§ **Page extract**
______________________________

Aaron West SSC Eights! Points: 808 More actions · Answer 4

For multiple fields, you could retrieve the concatenated chunk in a subquery, then break it into pieces in the parent query.

Instead of Peter's technique, I think you could use TOP 1 somehow...

Results 1 - 10 of about 218,000,000 for top 1 for each group

#2 http://expertanswercenter.techtarget.com/eac/knowledgebaseAnswer/0,295199,sid63_gci980115,00.html

Tomm Carr SSCertifiable Points: 5426 More actions · Answer 5

select topicID, lastPosterID
from tbl
where postDate = (select max(postDate) from tbl)

The problem is that, unless you truncate the dates when entering them into the table, you will still only return the last entry made. If you want to see every entry made on the same day as the last entry made:

select topicID, lastPosterID
from tbl
where DateDiff( dd, postDate, (select max(postDate) from tbl)) = 0

This could be a killer for efficiency. If the postDate field is not indexed, it would end up doing do two complete table scans. If it is indexed, it would still do one.

______________________________

§ **Material shown**
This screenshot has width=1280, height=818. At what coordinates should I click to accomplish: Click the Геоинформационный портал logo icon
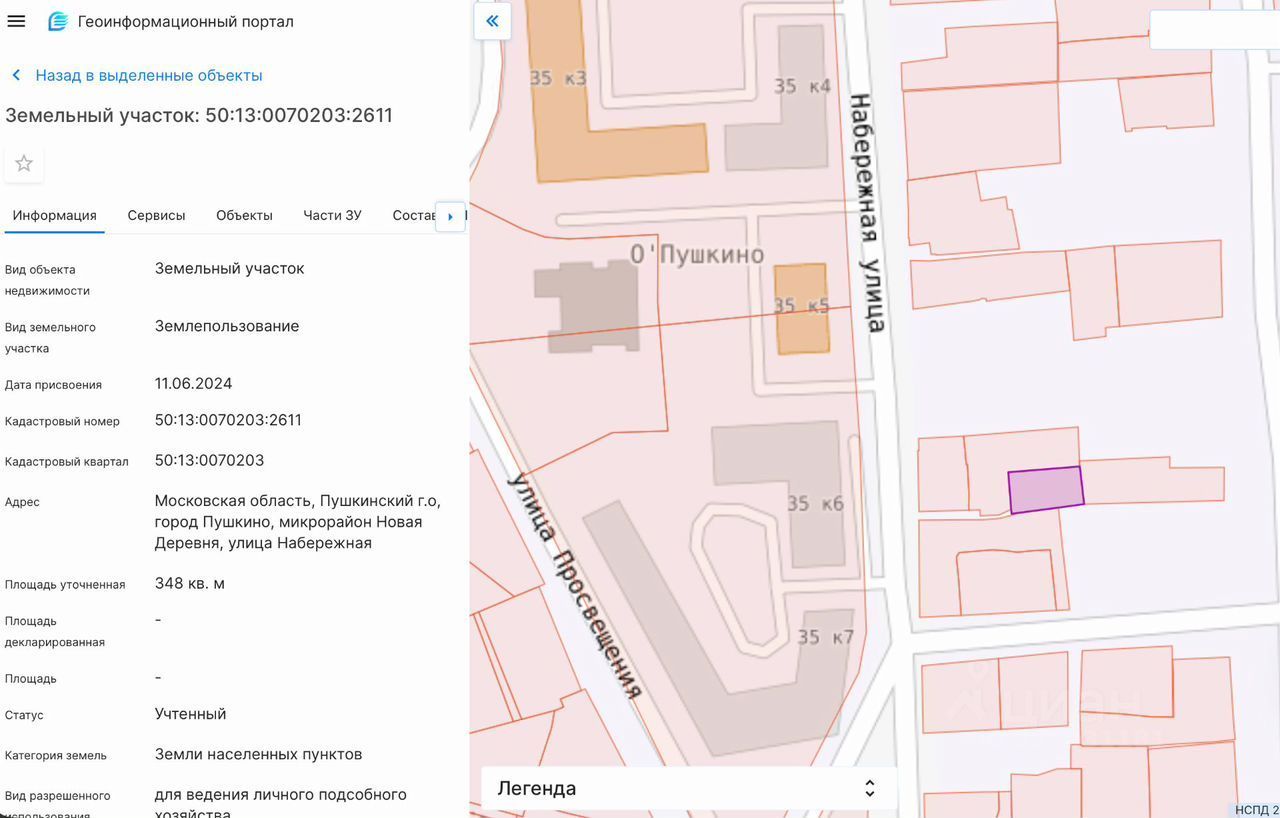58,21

______________________________

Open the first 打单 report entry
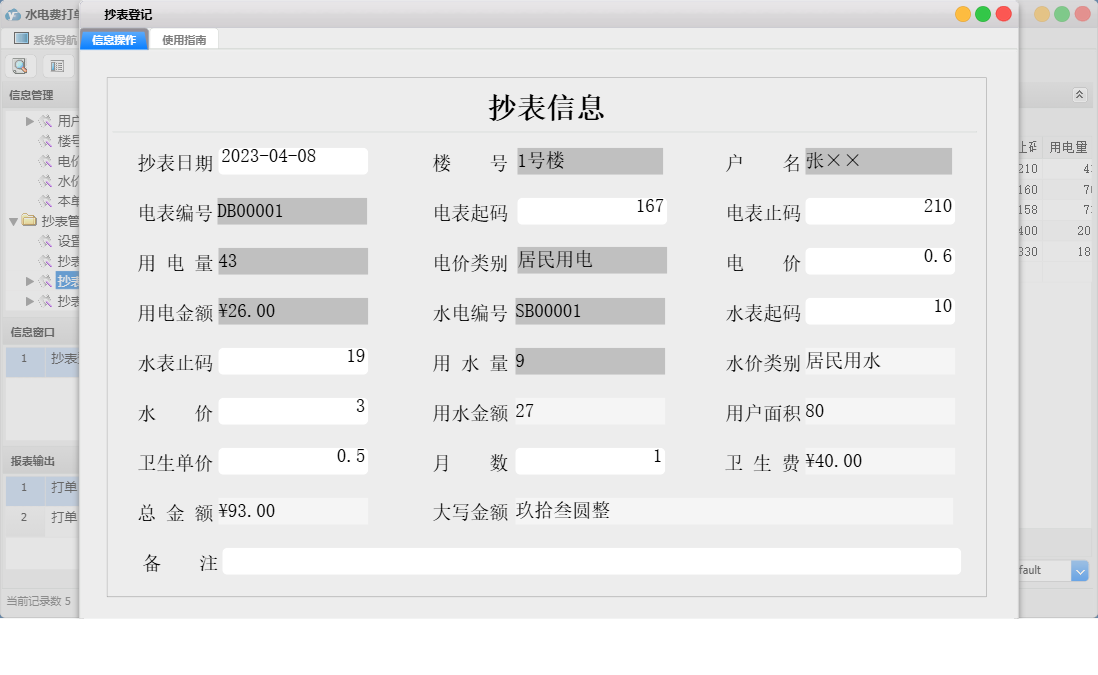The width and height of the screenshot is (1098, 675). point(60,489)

______________________________

§ **Exercise tasks**
1. Answer these questions about the SQL forum thread:
(a) For multiple fields, where does Aaron West suggest retrieving the concatenated chunk?
(b) How many search results are reported for "top 1 for each group"?
(c) According to Tomm Carr, how many complete table scans would the second query do if the postDate field is not indexed?
2. Reproduce the passage of the SQL forum thread from "Aaron West SSC" to "TOP 1 somehow...".

§ **Answers for the tasks**
1.
(a) In a subquery, with the pieces then broken apart in the parent query.
(b) About 218,000,000.
(c) Two.

2.
Aaron West SSC Eights! Points: 808 More actions · Answer 4

For multiple fields, you could retrieve the concatenated chunk in a subquery, then break it into pieces in the parent query.

Instead of Peter's technique, I think you could use TOP 1 somehow...